Here are two very different views of Scotland’s release of Abdelbaset Ali al-Megrahi. The first is from Anglican bishop and theologian N. T. Wright who believes, among other things, that the British see things differently from the U.S. – N. T. Wright certainly does. Even though the U.K. mood is illogical, one gets the impression that Wright approves of it as he tut-tuts about Abu Graib and U.S. anti-Arab sentiment. And all this is from a bishop whose country is home to the BNP.
Many people in the UK see the reaction in the U.S. as being typical U.S. anti-Arab and particularly anti-Libya reaction. Because we are conditioned to be a bit worried about U.S. knee-jerk pro-Israel attitudes we tend to distance ourselves from that kind of position. Please note, I am NOT saying any of this is particularly significant in terms of the actual decision, just that it is the context within which the debate is going on. Many in the UK have been horrified, too, by the ongoing sagas about Abu Graib, Guantanamo Bay and so on, and in consequence do not like being told by America how to treat prisoners. This may be illogical but it’s the mood at the moment. I know that most Americans do not like being told by Brits how to do things either; that comes with the territory ever since George Washington vs King George III. So be it.
A different perspective from Chuck Colson:
Scotland has made a mockery of justice. Ask the families of the 270 people al-Megrahi murdered.
By any measure, serving only eight years in prison for blowing up an airplane full of people is nothing short of scandalous. Surely there are appropriate ways to show mercy — even to a terminally ill mass murderer: Scotland could have given him palliative medical care, could have allowed family visits, or even arranged for family to stay with al-Megrahi during his last days.

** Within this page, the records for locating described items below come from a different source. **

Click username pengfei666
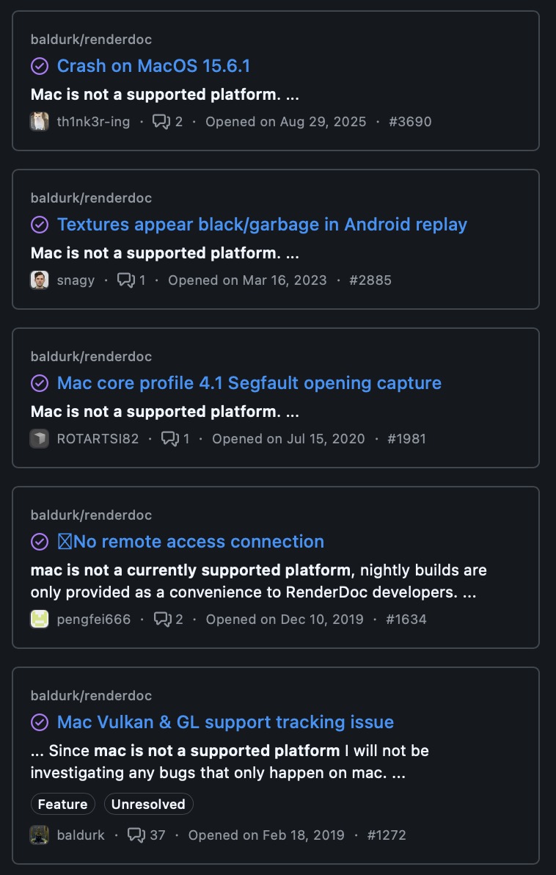Image resolution: width=556 pixels, height=875 pixels. click(94, 620)
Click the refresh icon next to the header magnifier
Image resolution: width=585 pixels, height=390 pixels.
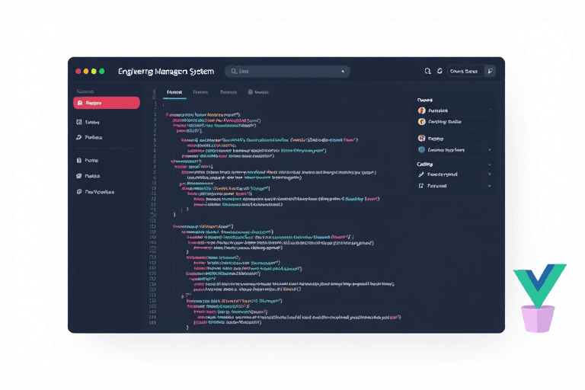(440, 71)
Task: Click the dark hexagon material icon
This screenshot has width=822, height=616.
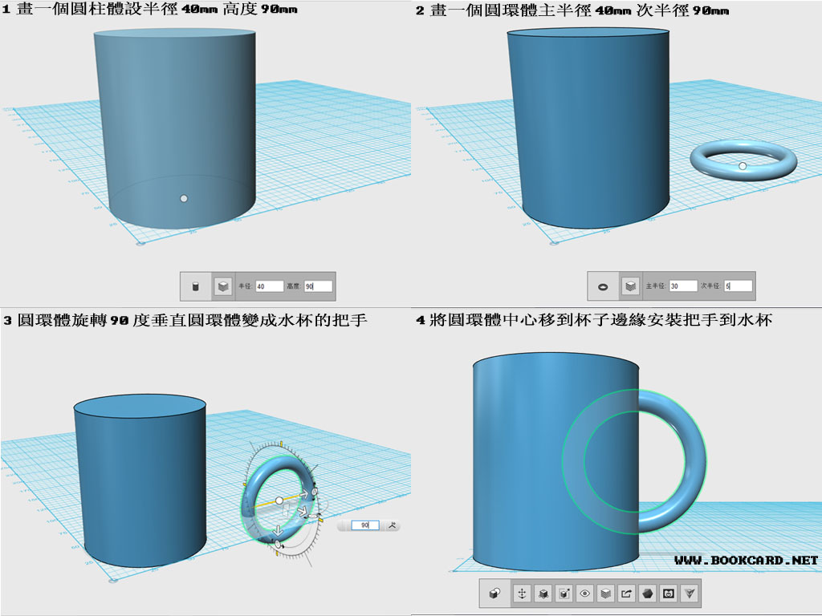Action: coord(646,594)
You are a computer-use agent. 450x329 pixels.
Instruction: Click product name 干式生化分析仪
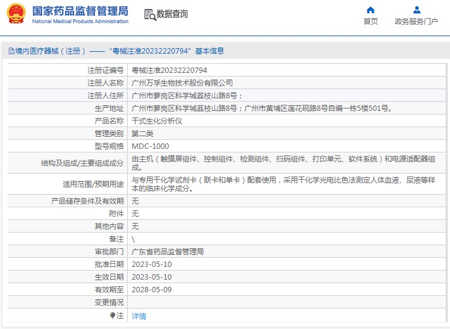157,121
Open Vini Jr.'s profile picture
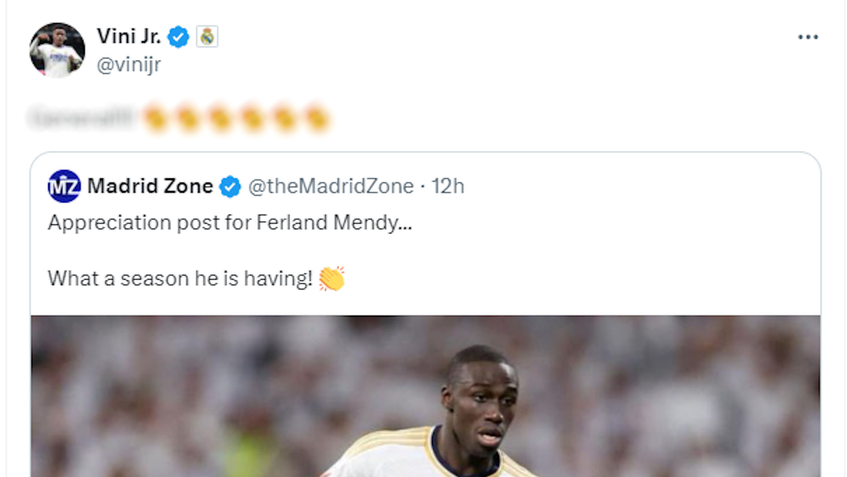The width and height of the screenshot is (847, 477). [x=57, y=50]
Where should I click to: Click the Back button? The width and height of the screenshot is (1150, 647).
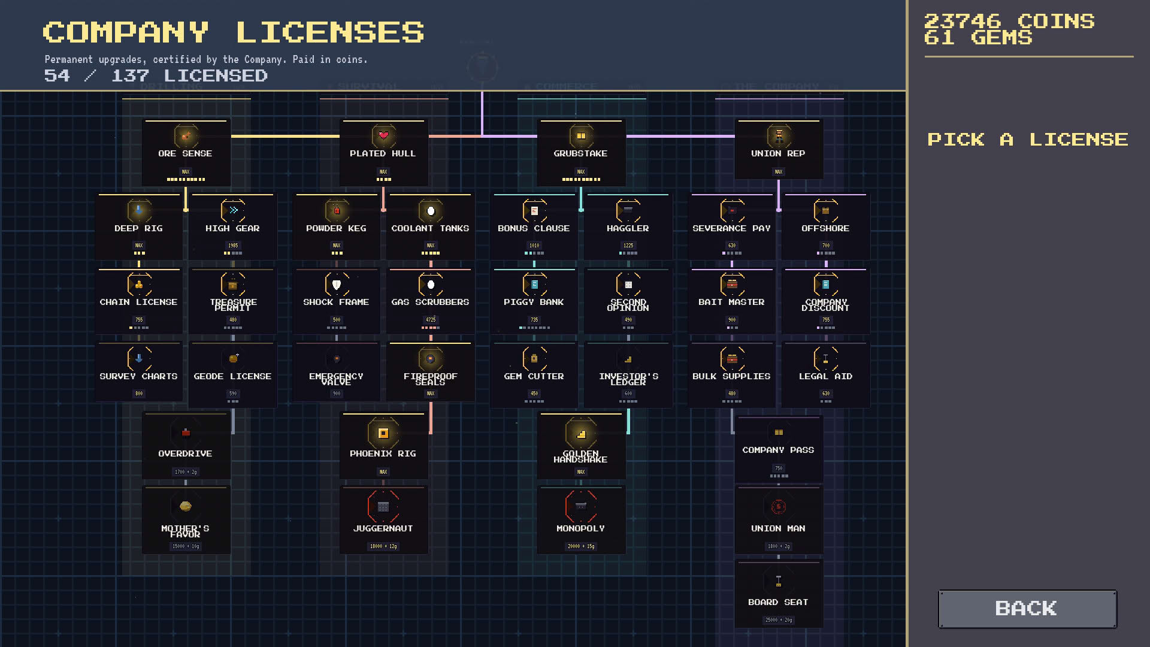pos(1027,609)
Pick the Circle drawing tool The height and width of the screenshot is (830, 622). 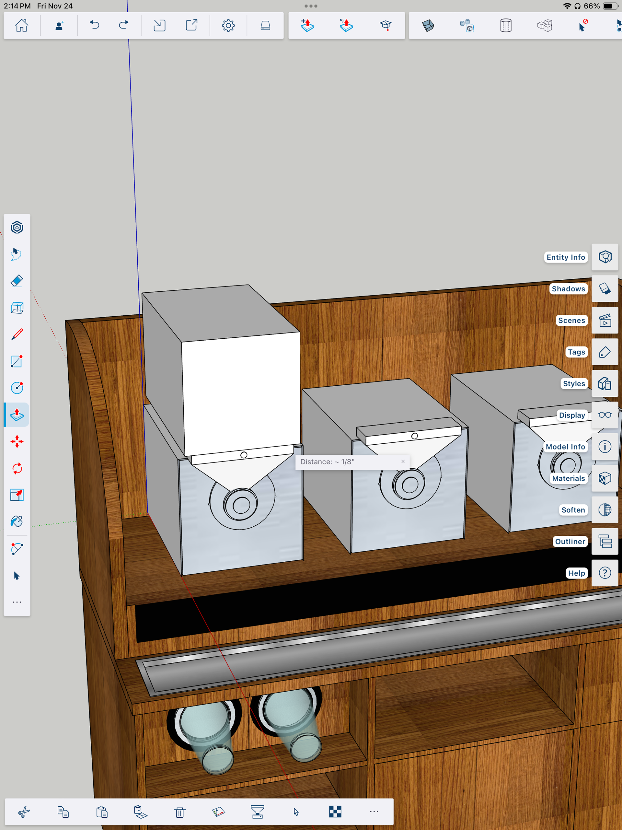(17, 388)
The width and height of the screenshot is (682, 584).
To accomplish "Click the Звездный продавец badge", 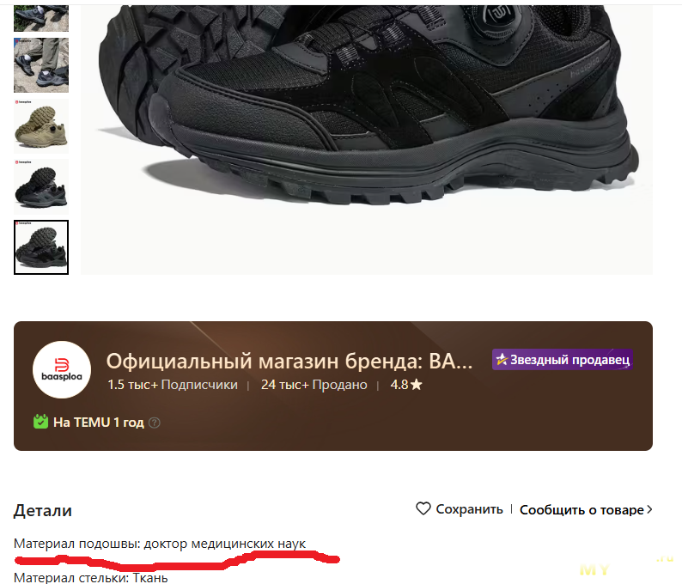I will [563, 360].
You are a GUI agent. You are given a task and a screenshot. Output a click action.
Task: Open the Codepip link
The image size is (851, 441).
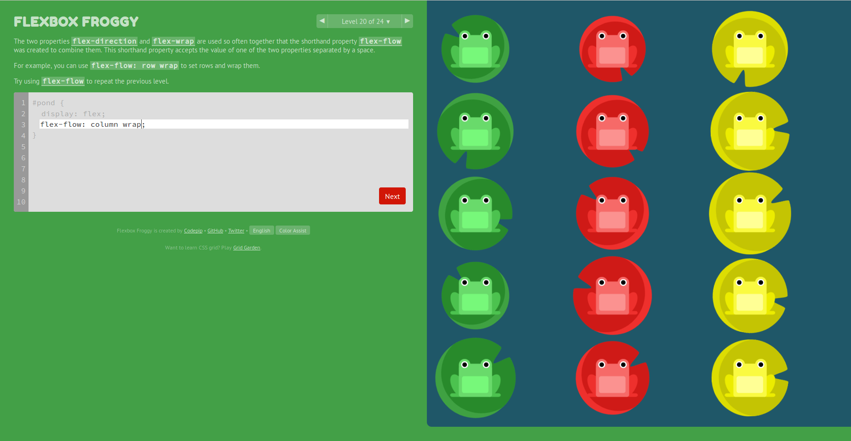[193, 231]
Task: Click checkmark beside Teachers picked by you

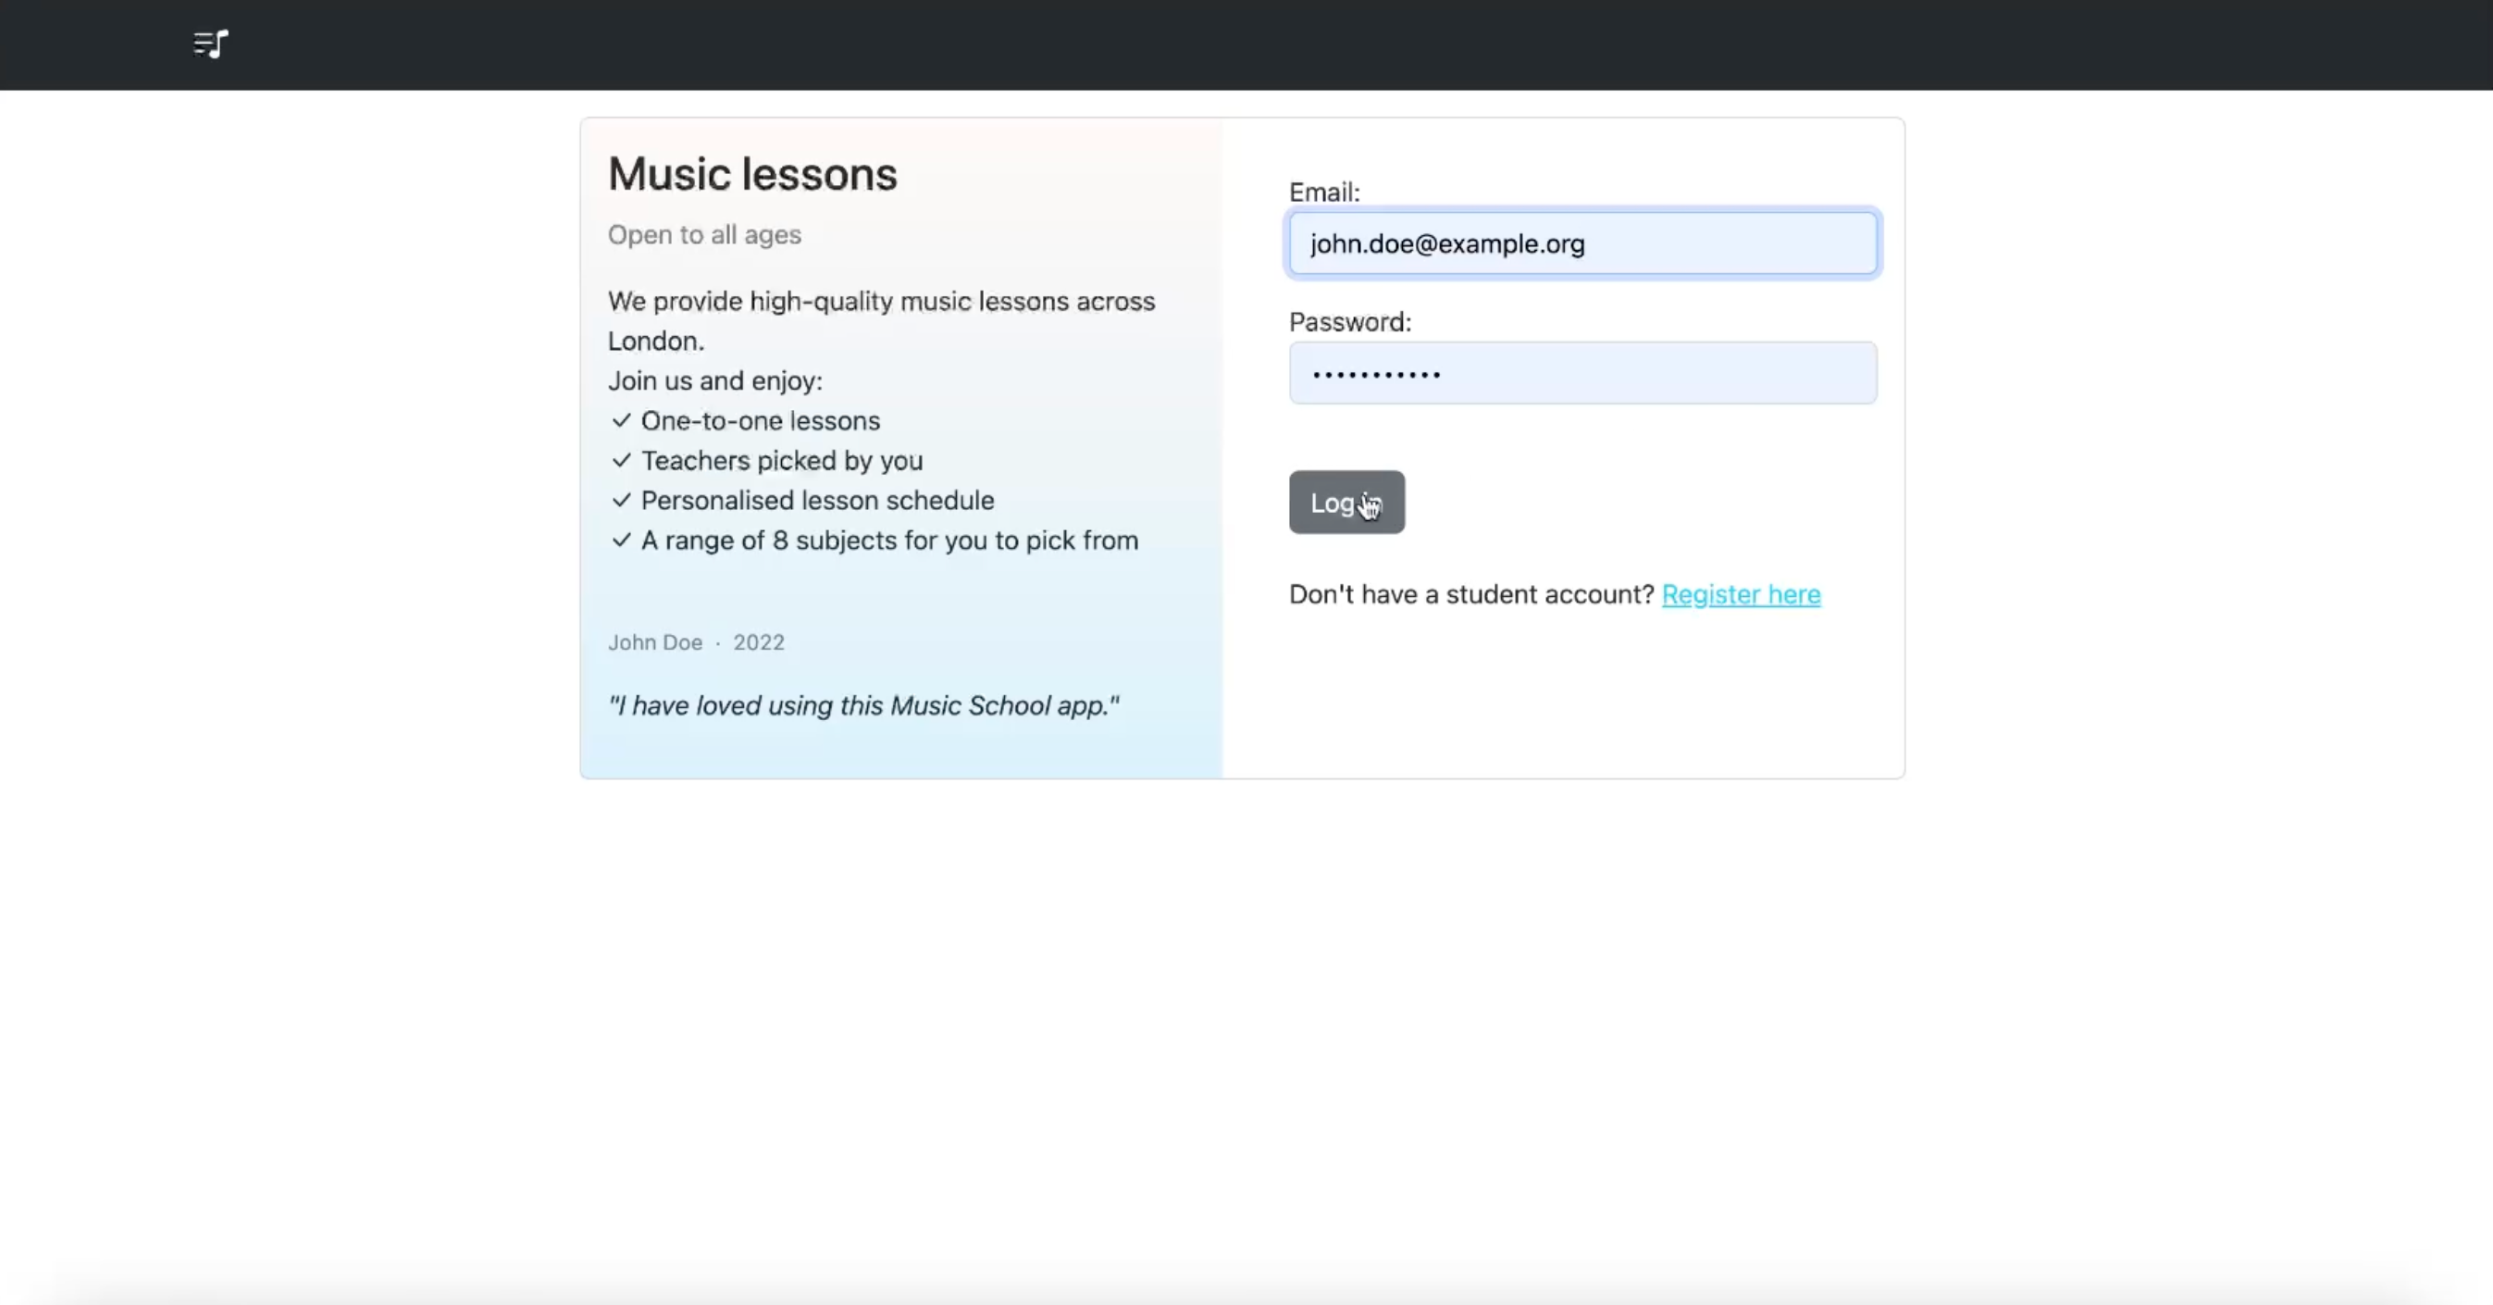Action: 621,461

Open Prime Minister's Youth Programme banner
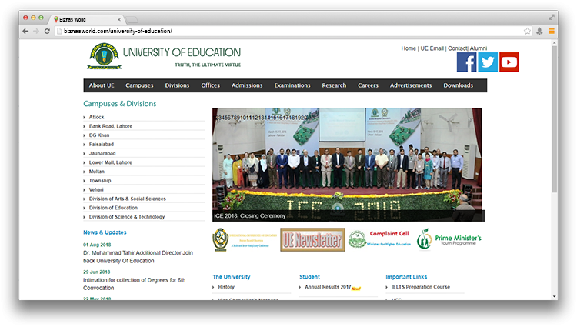(449, 240)
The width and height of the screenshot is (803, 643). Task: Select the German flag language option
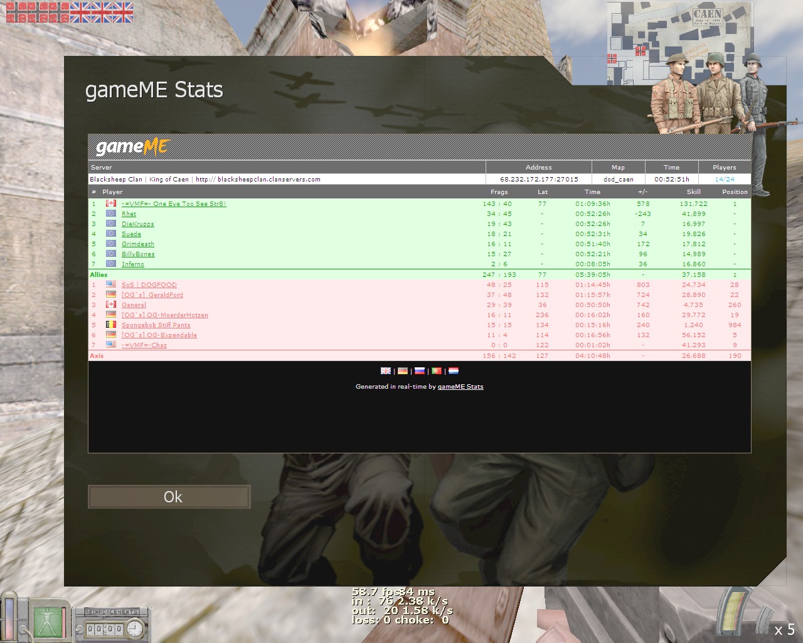[402, 370]
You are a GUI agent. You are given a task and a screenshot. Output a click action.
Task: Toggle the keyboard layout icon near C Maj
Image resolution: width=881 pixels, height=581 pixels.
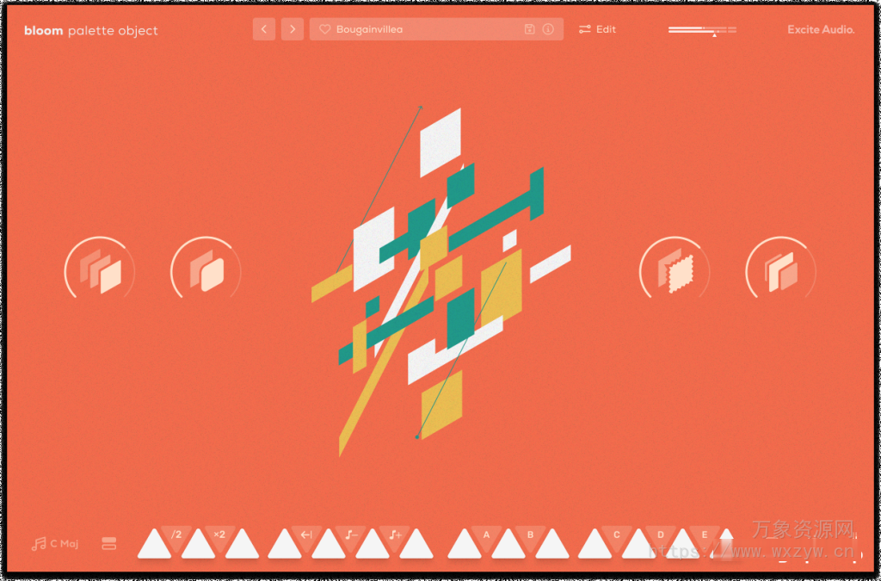pos(108,542)
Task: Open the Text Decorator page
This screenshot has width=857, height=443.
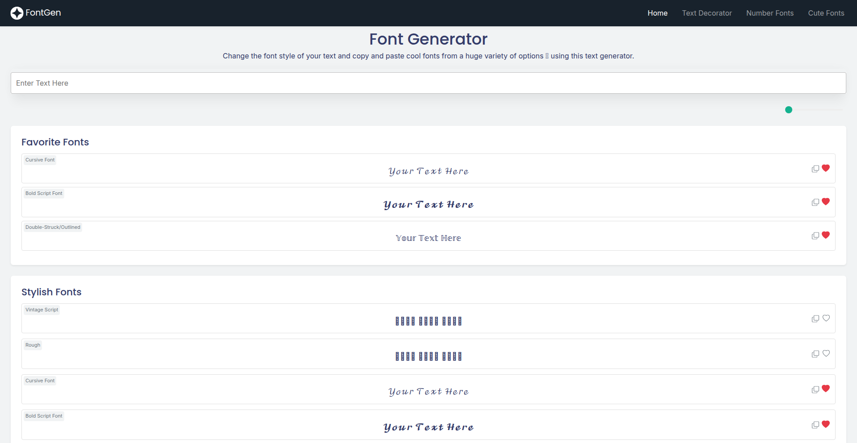Action: coord(707,13)

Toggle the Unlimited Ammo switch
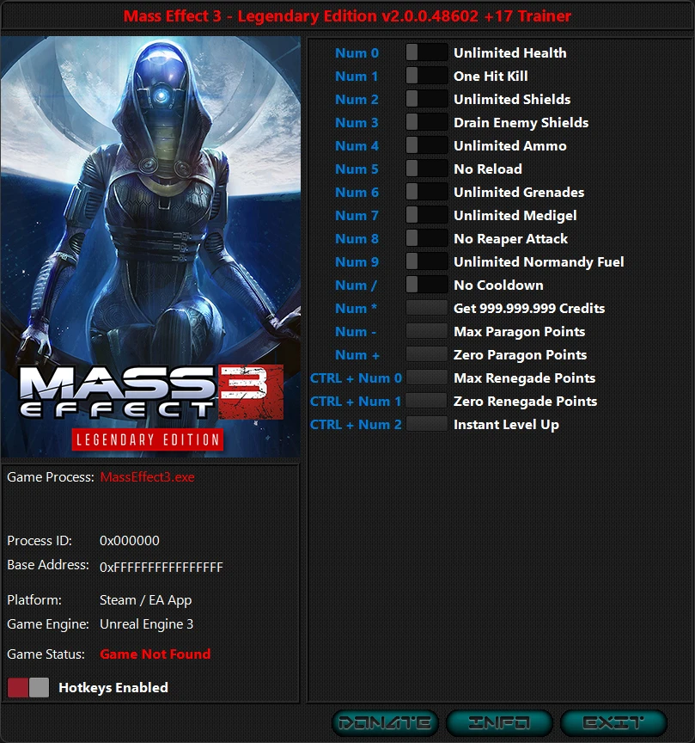point(427,145)
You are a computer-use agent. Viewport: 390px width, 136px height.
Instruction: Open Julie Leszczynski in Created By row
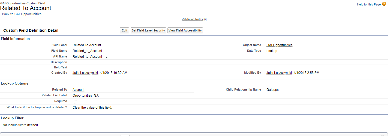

In his essay, “The Humanitarian Theory of Punishment,” Christian writer C. S. Lewis argued that we ought to punish people for no other purpose than just deserts, and in so doing, we recognize that humans are free moral agents, responsible for our actions. That’s why Lewis wrote, “To be punished, however severely, because we have deserved it, because we ‘ought to have known better,’ is to be treated as a human person made in God’s image.”